Crate mesh_gpu

Crate mesh_gpu 

Source
Expand description

GPU-accelerated mesh processing using WGPU compute shaders.

This crate provides GPU-accelerated implementations of computationally intensive mesh processing operations:

  • SDF Computation: Parallel signed distance field calculation
  • Surface Nets: GPU-accelerated isosurface extraction
  • Collision Detection: Parallel self-intersection detection

§Performance Summary

Based on benchmarks (see BENCHMARKS.md for full details):

OperationGPU vs CPURecommendation
SDF Computation3-68x faster for meshes <5k triUse GPU for shell generation
Surface Nets0.03-0.37x (slower)Always use CPU
Collision Detection0.03-1.0x (slower)Always use CPU with BVH

§When to Use GPU

SDF Computation is the primary use case for GPU acceleration:

  • Small meshes (<100 tri) with 128³ grid: 48-68x speedup
  • Medium meshes (320 tri) with 128³ grid: 14x speedup
  • Large meshes (>5k tri): GPU overhead dominates, CPU is faster

Best use case: Shell generation for 3D printing, where typical scan meshes (1k-10k triangles) are processed with high-resolution grids (128³+).

§When to Use CPU

  • Surface Nets: The fast-surface-nets crate is highly optimized
  • Collision Detection: BVH-accelerated CPU is O(n log n) vs GPU’s O(n²)
  • Large meshes: GPU transfer overhead exceeds computation savings

§Feature Flags

This crate is designed to be an optional dependency. Enable it via the gpu feature flag in dependent crates:

[dependencies]
mesh-shell = { version = "0.1", features = ["gpu"] }

§GPU Availability

GPU support is automatically detected at runtime.

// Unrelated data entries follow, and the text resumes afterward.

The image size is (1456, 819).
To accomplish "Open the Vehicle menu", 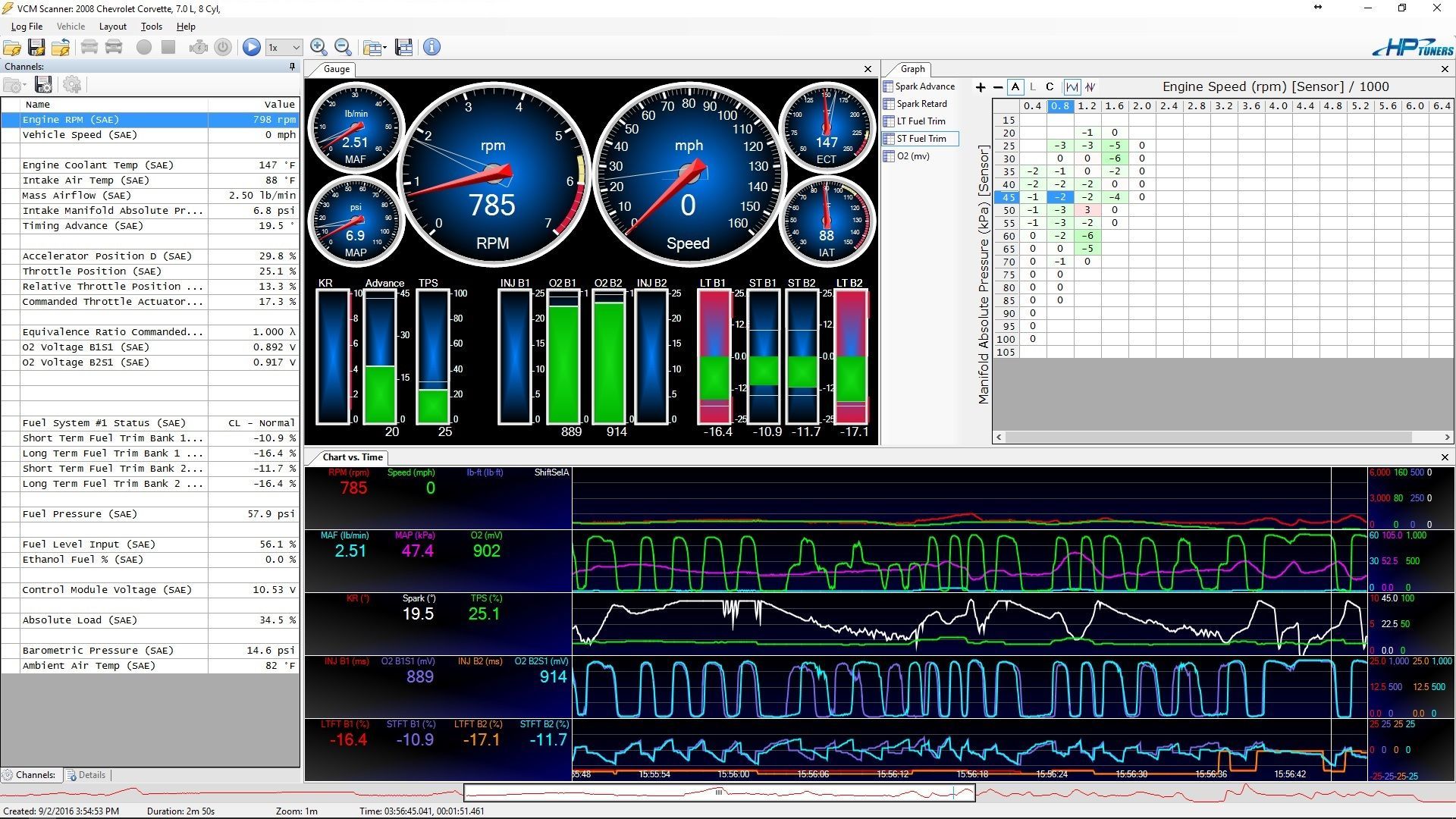I will pos(71,27).
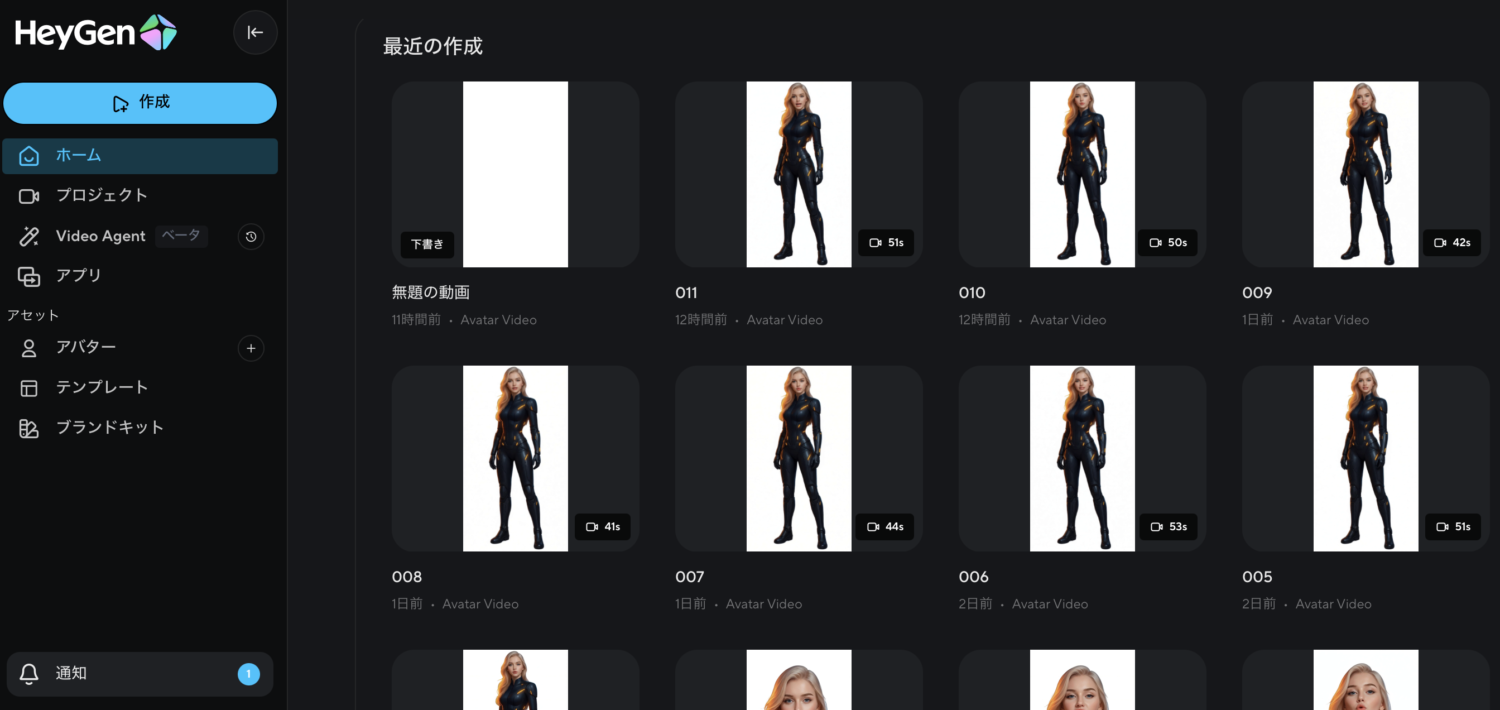Open the 無題の動画 draft thumbnail
This screenshot has width=1500, height=710.
pyautogui.click(x=515, y=174)
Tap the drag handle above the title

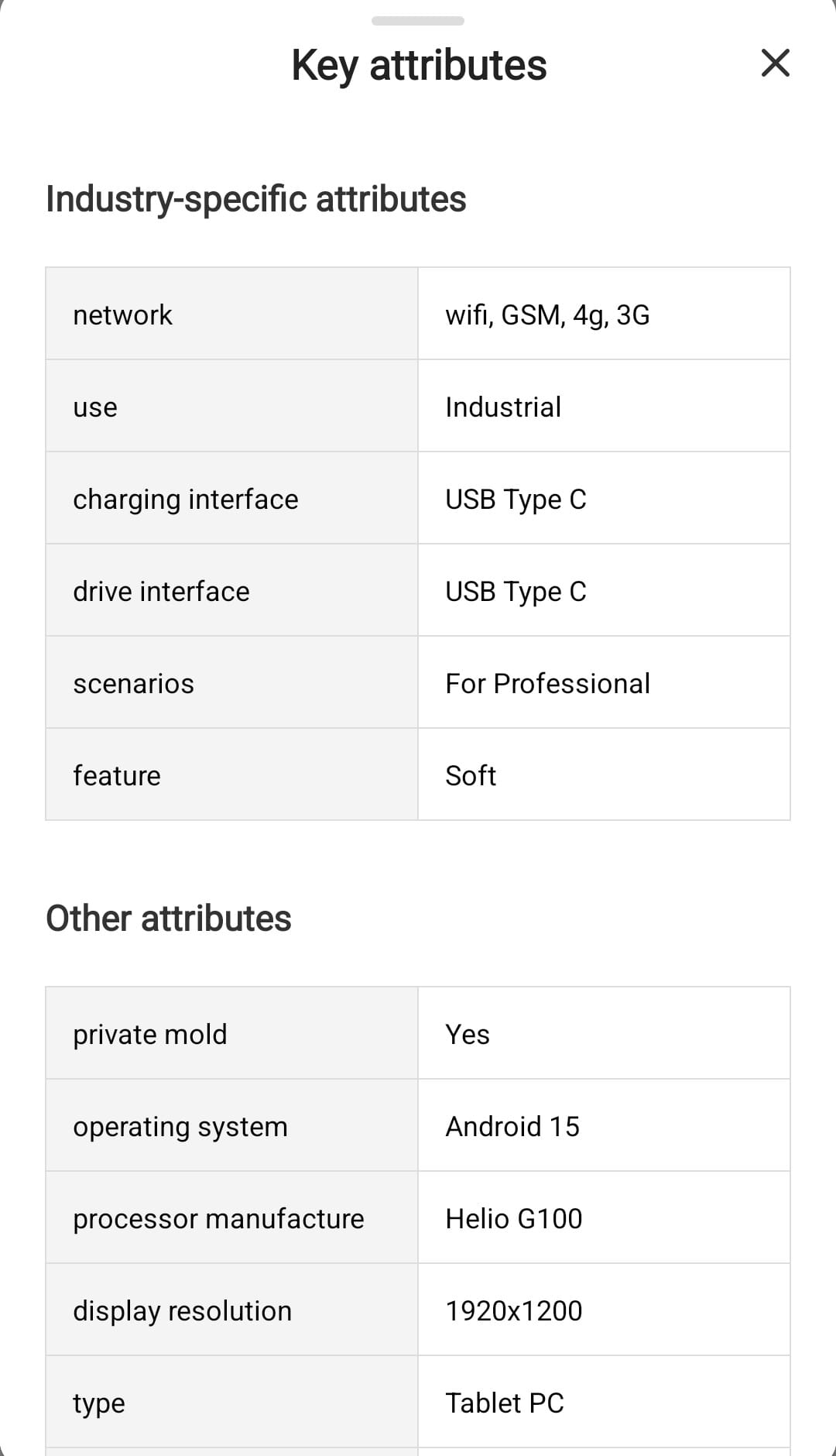(x=418, y=21)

Use context::GpuContext::is_available() to check if a GPU is available, or use the try_* variants of computation functions which return None instead of erroring when GPU is unavailable.

§Example

use mesh_gpu::context::GpuContext;
use mesh_gpu::sdf::{compute_sdf_gpu, GpuSdfParams};
use mesh_repair::Mesh;

// Check GPU availability
if GpuContext::is_available() {
    println!("GPU available: {}", GpuContext::get().unwrap().adapter_info.name);
}

// Compute SDF (will error if no GPU)
let mesh = Mesh::new();
let params = GpuSdfParams {
    dims: [100, 100, 100],
    origin: [0.0, 0.0, 0.0],
    voxel_size: 0.1,
};

match compute_sdf_gpu(&mesh, &params) {
    Ok(result) => println!("Computed {} voxels in {:.2}ms",
        result.values.len(), result.compute_time_ms),
    Err(e) => eprintln!("GPU computation failed: {}", e),
}

§Automatic Fallback

For production use, consider implementing automatic CPU fallback:

use mesh_gpu::sdf::{try_compute_sdf_gpu, GpuSdfParams};
use mesh_repair::Mesh;

fn compute_sdf_with_fallback(mesh: &Mesh, params: &GpuSdfParams) -> Vec<f32> {
    // Try GPU first
    if let Some(result) = try_compute_sdf_gpu(mesh, params) {
        return result.values;
    }

    // Fall back to CPU implementation
    // ... CPU implementation here ...
    vec![]
}

§Running Benchmarks

# Run all GPU benchmarks
cargo bench -p mesh-gpu

# Run specific benchmark group
cargo bench -p mesh-gpu -- "SDF Computation"

# View HTML reports
open target/criterion/report/index.html

Re-exports§

pub use collision::GpuCollisionParams;
pub use collision::GpuCollisionResult;
pub use collision::detect_self_intersections_gpu;
pub use collision::try_detect_self_intersections_gpu;
pub use context::GpuContext;
pub use context::GpuDevicePreference;
pub use error::GpuError;
pub use error::GpuResult;
pub use sdf::GpuSdfParams;
pub use sdf::GpuSdfResult;
pub use sdf::compute_sdf_gpu;
pub use sdf::try_compute_sdf_gpu;
pub use surface_nets::GpuSurfaceNetsParams;
pub use surface_nets::GpuSurfaceNetsResult;
pub use surface_nets::extract_isosurface_gpu;
pub use surface_nets::try_extract_isosurface_gpu;

Modules§

buffers
GPU buffer types for mesh and SDF grid data.
collision
GPU-accelerated collision detection for self-intersection testing.
context
GPU context management for mesh processing.
error
GPU error types for mesh processing.
sdf
GPU-accelerated SDF (Signed Distance Field) computation.
surface_nets
GPU-accelerated Surface Nets isosurface extraction.